Essa “guerra de mentira” não passa da escolha do melhor meio para implantar a mesma proposta para a sociedade, o que fica claro pela concordância de ambos os beligerantes na proposta para a condução da economia, em que a política ultraliberal de Guedes aparece como cenário único para o país pós pandemia. Enquanto a platéia é entretida com o debate entre lockdown e cloroquina, as patuscadas do filho do presidente e os ministros olavistas na política internacional e falsas contendas entre o poder central e governadores de extrema direita dos principais estados, os fundamentos básicos das propostas impopulares, de difícil implantação em um ambiente de normalidade, são consubstanciadas na emergência sanitária.

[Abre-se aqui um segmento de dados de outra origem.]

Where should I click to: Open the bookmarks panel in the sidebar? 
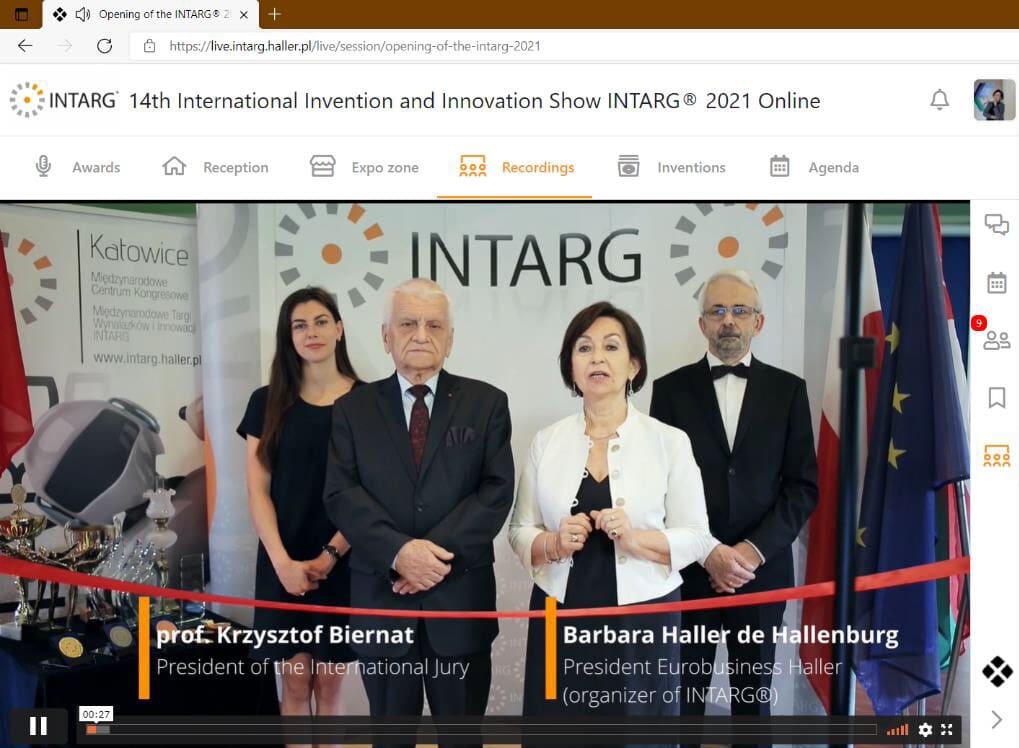[996, 397]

O orçamento de guerra, consenso geral para enfrentar a crise, escancara de vez as portas para a farra do sistema financeiro, contrabandeando junto com o justo e necessário apoio governamental as empresas, a possibilidade dos operadores do sistema financeiro empurrar títulos de dívida de valor incerto em troca de dinheiro público (ao invés de exigir ações das empresas ou dos próprios bancos como garantia). O repasse de dinheiro aos bancos para emprestar aos cidadãos, que contrairão dívidas tomando o dinheiro que deveria vir direto do Estado em seu apoio. A queima de ativos importantes a preço vil, como Witzel tenta fazer, a toque de caixa, com a CEDAE e Guedes com a Eletrobrás. E o passo mais cruel e decisivo no caminho da implantação descarada da necropolítica no país, é a falsa ajuda aos trabalhadores informais, com vínculos precarizados de trabalho e a massa de desempregados ou desalentados.

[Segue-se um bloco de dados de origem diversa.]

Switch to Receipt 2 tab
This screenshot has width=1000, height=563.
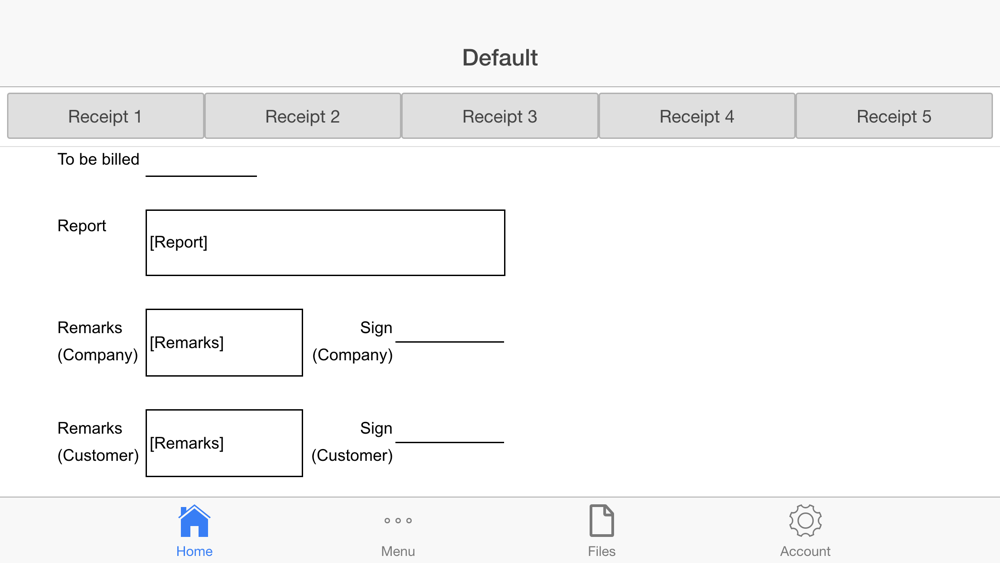click(x=302, y=116)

Nesse último ponto reside o maior perigo, a medíocre ajuda de R$ 600,00 (que chegou a tanto por obra da oposição no congresso, pois como lembramos a proposta era de escandalosos R$ 200,00), encontra todo tipo de entrave burocrático, fruto de visível má vontade do governo em sua concessão, tornando-se cada vez mais claro que não chegará de fato para a maioria daqueles a qual se destina. Daí sim pode vir a convulsão social com a qual Bolsonaro ameaça a nação, milhões de pessoas famintas e desalentadas, confinadas em guetos nas periferias, podem ser levadas ao desespero e oferecer o pretexto necessário para os defensores da reedição do AI-5, atentarem contra o fiapo de democracia que conseguimos construir.

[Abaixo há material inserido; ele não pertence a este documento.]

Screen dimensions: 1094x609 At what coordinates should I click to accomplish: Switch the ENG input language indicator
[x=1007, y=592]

A esperança fica depositada na capacidade de autodefesa da classe trabalhadora, nas mães de família das comunidades e das lideranças que começam a organizar formas de coletivamente mobilizar os meios para sobreviver. O resultado desse cenário dantesco ainda não pode ser divisado no horizonte, mas o certo é que aquilo que se fala em todo o mundo, para nós é uma certeza, a vida pós pandemia não será a mesma que vivemos hoje.
Por: Eduardo Papa. Professor, jornalista e artista plástico.